Gateshead-based Dr Simon Morden trained as a planetary geologist, realised he was never going to get into space, and decided to write about it instead.
His publishing career includes an eclectic mix of stories which blend science fiction, fantasy and horror, and a five-year stint as an editor for the British Science Fiction Association.
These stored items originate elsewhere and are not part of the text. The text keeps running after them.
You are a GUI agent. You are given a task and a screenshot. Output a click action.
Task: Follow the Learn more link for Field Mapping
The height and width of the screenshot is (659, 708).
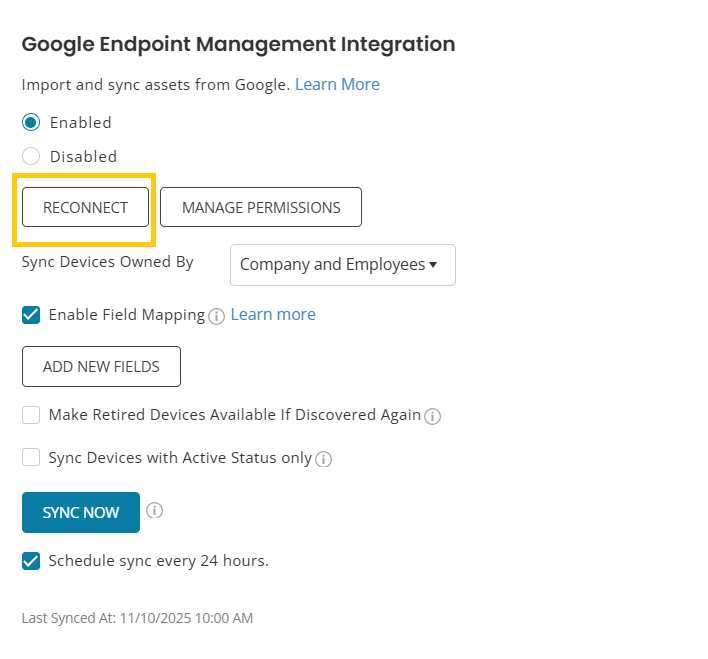[x=273, y=315]
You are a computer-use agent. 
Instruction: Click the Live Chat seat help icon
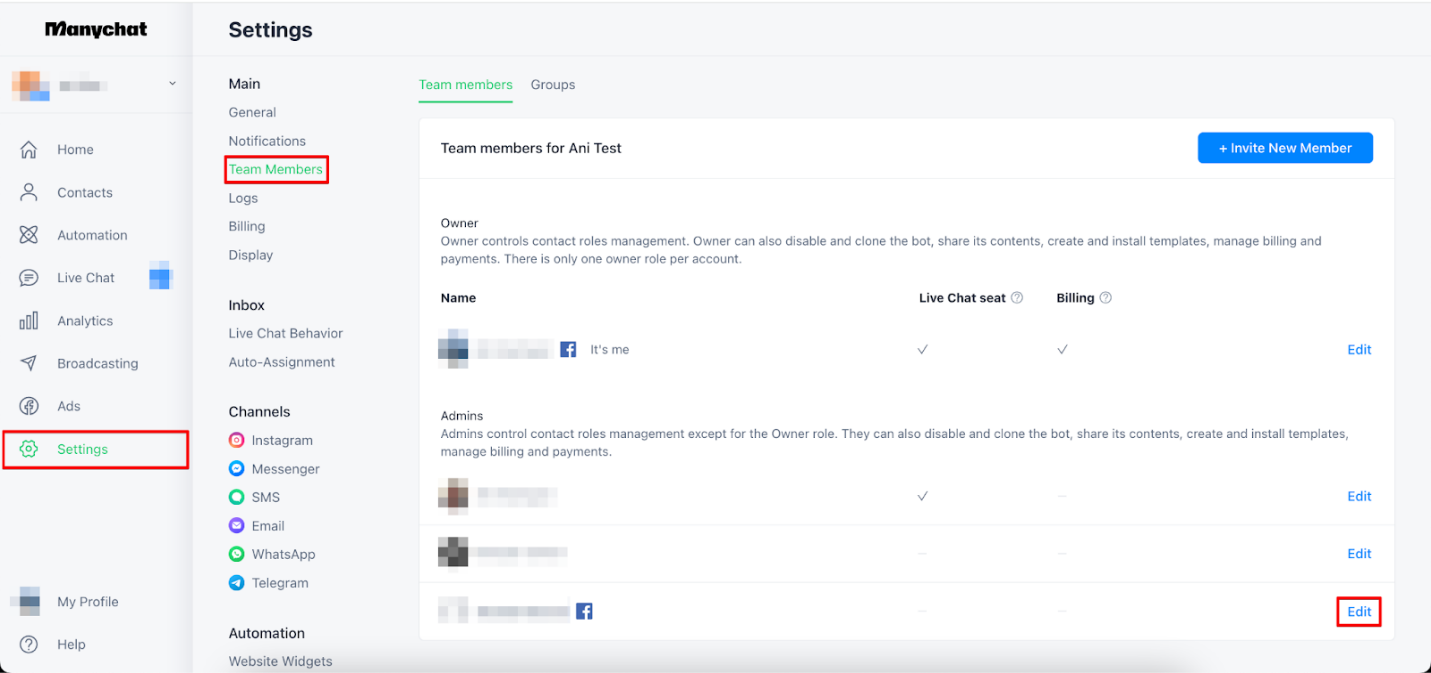click(x=1017, y=298)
A Greenbelt regular, his now infamous 2005 Greenbelt talk
'Sex, Death and Christian fiction' has become a touchstone for the criticism of the genre, while 2006's
'What makes a good story?' is used the world over by students for essay material.
Simon’s first novel,
Heart, was published in 2002. The wonderfully tentacly novella,
Another War (2005), was shortlisted for a World Fantasy Award, and 2007 saw the publication of
The Lost Art.
Just out in paperback and variously described as ‘brilliant’, ‘wonderful’, and ‘the yardstick by which all books should be measured’, it saw him sharing a
publisher with Philip Pullman and Mark Haddon and being compared with
Iain M Banks.
Next year will see the publication of the frequently violent, often sweary and always thrilling Equations of Life: set in a future London packed with refugees, it boasts armoured nuns, Stalin-lookalikes, and seriously hard-core science. Physics will never be cooler.